By the way , Gail and took Friday off and spent the day with our two ten year old grandkids. We visited Gatorama – a Gator farm in Palmdale that has been there since 1957. I highly recommend it for those that want to see a piece of old Florida – and a few gators.
Let me go from old Florida to and Old Blog – here is one of my favorites from when the two grandkids were preschoolers:
LESSONS FROM A DINOSAUR EGG
Lessons come from many places and at any time. I would like to share with you a few that I learned yesterday. Yesterday the weather was fit for a postcard. I left the office at lunch time to go to The Bell Tower to pick up some tailoring I was having done on a new suit I recently purchased at Jos. Banks. First I walked through Saks Fifth Avenue to see if I could bump into my daughter Nicole and invite her to lunch. She runs the visual department there. We had a tardily served, but delicious lunch at what used to be called Dragonfly (Maybe the new owners need to work on their branding. I have no idea what the new name is, or even if there is one). I asked Nicole if it was OK to pick up her son Adi from preschool and take him home for the evening so he could spend the night with Gail and I and his cousin Jacob.
I finally got home with Adi about an hour later. When we were last in Chicago, Gail purchased two gifts for Adi and Jacob at the Field Museum; essentially an egg the size of a large mango. If you know anything about preschool boys, you know that they know more about dinosaurs than Fred Flintstone ever did. They are absolutely fascinated by them. When Gail came home after picking up Jacob at his preschool she presented both boys with these eggs. These are cleverly designed. They come in a box with two very simple tools; a digging stick about three inches long and a similarly sized brush. The idea is the child becomes a Paleontologist. He must excavate a dinosaur from this brown Plaster of Paris egg. They do this with this large toothpick and brush.

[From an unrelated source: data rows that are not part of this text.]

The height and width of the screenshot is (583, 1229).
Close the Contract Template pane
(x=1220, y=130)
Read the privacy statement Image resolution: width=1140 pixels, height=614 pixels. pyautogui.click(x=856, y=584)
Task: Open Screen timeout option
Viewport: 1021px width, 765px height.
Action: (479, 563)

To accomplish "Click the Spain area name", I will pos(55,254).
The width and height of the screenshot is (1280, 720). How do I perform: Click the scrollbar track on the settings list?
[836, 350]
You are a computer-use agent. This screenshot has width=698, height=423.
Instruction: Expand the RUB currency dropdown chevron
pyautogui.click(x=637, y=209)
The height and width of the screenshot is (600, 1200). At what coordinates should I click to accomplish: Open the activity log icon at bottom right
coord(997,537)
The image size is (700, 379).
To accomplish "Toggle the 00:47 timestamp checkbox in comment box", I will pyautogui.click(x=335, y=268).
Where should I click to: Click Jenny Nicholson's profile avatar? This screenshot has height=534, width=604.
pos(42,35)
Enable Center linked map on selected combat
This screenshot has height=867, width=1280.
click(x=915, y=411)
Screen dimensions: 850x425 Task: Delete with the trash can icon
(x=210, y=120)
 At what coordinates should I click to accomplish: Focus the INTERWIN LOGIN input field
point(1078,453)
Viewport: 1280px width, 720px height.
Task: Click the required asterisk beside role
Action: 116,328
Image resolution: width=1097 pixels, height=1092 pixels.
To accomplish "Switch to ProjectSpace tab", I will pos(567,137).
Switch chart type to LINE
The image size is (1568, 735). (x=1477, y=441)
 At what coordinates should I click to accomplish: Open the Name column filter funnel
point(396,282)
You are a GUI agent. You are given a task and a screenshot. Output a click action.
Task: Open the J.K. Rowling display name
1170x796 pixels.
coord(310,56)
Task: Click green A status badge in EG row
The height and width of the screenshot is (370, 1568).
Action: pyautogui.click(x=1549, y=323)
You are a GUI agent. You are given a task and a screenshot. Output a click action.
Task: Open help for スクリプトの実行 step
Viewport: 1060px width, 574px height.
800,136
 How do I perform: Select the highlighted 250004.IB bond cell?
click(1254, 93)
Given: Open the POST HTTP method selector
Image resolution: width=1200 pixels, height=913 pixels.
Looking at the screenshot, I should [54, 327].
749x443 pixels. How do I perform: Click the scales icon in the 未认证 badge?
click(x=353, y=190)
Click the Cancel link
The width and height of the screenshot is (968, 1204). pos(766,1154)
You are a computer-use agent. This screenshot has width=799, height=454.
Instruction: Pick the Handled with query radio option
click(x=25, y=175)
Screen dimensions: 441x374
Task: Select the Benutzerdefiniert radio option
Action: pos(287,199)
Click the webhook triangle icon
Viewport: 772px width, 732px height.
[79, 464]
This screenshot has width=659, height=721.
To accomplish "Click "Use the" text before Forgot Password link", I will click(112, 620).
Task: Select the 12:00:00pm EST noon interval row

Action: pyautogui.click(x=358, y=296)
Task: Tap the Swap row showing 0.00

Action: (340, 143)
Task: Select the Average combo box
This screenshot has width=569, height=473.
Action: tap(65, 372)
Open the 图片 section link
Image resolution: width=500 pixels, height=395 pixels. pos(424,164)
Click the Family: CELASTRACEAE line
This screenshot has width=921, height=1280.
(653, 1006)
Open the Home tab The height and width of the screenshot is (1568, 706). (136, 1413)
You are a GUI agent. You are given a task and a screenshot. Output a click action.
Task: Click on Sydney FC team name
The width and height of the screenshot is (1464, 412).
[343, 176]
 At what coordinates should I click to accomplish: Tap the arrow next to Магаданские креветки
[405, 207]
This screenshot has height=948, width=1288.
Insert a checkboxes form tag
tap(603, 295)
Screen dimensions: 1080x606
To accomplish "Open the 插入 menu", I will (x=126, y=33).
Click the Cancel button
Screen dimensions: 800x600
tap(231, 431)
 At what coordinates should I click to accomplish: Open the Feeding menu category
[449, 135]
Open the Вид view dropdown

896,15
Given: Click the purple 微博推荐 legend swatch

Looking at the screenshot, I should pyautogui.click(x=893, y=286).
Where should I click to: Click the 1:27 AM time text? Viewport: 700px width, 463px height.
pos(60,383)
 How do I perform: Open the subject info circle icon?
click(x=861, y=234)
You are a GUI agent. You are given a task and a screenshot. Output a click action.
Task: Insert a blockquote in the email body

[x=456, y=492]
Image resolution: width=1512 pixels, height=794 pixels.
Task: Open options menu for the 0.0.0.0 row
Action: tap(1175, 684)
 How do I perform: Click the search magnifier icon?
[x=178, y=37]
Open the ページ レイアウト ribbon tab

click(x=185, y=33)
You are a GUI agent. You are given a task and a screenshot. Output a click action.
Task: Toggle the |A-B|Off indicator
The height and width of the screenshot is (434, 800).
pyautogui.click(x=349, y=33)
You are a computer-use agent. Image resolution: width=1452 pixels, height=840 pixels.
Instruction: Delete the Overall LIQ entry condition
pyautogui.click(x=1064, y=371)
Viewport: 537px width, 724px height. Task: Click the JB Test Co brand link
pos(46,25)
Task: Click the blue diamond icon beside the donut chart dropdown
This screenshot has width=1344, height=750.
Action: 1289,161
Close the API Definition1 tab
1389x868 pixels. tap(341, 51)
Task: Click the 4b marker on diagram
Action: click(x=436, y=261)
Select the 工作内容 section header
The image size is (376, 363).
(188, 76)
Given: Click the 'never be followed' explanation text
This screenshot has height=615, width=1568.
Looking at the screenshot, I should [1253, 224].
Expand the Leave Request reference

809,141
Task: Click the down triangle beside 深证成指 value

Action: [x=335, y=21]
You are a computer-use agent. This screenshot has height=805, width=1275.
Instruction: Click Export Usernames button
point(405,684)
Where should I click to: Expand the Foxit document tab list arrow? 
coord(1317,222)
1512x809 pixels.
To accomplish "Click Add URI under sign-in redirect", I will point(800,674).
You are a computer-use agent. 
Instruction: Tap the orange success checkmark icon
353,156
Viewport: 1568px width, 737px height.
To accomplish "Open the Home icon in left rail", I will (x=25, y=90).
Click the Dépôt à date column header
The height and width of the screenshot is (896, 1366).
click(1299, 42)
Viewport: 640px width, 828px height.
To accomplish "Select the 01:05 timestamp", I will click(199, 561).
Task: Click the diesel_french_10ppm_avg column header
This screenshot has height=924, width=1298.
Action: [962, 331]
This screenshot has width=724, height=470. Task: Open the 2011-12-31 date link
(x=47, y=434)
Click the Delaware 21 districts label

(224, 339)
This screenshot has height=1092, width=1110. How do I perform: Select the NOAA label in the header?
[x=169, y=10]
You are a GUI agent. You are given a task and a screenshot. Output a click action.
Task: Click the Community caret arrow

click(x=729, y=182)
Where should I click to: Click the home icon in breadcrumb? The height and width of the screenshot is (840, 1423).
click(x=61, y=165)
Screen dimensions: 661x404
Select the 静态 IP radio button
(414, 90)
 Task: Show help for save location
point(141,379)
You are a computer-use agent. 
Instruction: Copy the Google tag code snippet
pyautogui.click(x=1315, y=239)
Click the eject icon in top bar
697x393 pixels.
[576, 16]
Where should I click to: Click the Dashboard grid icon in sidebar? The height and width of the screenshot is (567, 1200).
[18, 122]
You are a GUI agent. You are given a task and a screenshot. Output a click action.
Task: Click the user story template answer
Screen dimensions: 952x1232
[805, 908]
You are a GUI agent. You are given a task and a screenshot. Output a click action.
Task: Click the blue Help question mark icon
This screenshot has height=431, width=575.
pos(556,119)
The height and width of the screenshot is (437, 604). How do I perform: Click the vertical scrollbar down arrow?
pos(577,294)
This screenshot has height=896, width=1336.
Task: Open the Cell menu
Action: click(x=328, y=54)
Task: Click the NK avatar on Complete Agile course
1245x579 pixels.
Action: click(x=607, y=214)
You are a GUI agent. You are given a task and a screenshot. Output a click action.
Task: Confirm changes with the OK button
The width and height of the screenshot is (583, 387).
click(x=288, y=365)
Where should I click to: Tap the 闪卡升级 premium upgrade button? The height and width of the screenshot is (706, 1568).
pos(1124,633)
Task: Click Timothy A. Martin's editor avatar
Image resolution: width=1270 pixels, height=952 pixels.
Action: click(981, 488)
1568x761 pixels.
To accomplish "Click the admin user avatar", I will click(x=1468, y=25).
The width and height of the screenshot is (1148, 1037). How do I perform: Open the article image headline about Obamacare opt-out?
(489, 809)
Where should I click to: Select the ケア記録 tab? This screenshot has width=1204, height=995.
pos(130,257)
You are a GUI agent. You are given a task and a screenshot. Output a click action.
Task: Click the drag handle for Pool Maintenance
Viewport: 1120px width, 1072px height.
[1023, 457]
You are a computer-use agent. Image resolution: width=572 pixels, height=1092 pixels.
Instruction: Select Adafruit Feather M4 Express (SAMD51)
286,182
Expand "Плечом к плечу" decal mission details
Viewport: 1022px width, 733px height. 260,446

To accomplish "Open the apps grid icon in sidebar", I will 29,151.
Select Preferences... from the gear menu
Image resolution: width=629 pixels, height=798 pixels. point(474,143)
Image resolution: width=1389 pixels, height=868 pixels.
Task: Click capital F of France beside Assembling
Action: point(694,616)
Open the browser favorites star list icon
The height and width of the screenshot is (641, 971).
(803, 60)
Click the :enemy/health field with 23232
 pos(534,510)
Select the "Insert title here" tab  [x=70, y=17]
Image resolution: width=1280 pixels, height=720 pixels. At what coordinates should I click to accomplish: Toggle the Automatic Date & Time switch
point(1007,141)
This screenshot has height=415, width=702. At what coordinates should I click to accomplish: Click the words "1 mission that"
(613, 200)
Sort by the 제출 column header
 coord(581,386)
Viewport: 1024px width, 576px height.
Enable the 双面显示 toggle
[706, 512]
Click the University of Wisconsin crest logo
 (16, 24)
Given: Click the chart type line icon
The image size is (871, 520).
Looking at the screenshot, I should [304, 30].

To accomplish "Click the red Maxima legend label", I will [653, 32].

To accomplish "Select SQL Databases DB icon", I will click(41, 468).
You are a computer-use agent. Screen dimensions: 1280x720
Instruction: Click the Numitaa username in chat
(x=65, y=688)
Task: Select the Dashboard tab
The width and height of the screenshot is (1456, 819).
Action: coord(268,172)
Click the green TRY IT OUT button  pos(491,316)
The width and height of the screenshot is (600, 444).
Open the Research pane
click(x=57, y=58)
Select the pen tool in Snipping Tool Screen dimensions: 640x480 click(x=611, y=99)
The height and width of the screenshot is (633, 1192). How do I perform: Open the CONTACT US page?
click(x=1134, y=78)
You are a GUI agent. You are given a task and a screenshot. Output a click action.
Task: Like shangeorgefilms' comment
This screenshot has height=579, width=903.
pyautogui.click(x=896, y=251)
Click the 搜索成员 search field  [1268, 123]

Our two budding paleontologists spent one and one half hour excavating while I watched and listened. The only other thing I have EVER seen them do for that long a period of time is sleep. They picked, they brushed. They compared progress. They very slowly saw a small dinosaur emerge. The suspense and the promise of success kept them glued to their tasks.
Once they finally got them out and washed them in the pool water, you would think they found the Hope Diamond.
This is lesson number ONE. When you have to work very hard to achieve something, it is worth more. If Gail had simply handed the boys two baby plastic dinosaurs, there would be no other value associated with the toys; no interest, no personal investment, no long term bond and no memories.
This leads us to lesson TWO. People pay for added value and are happy to do it. I know Gail paid almost ten dollars apiece for these dinosaur eggs. This was essentially a two cent plastic dinosaur, wrapped in five cents of plaster in a ten cent box.
THREE. The marketers of this wonderful toy knew that it isn’t about the dinosaur. It is about the whole experience. In fact, I know that as anxious as the boys were to finish the task and see the results, they were disappointed when the experience came to an end.
FOUR. This is one you know that I live by and is how I opened this column: Lessons come from many places and at any time.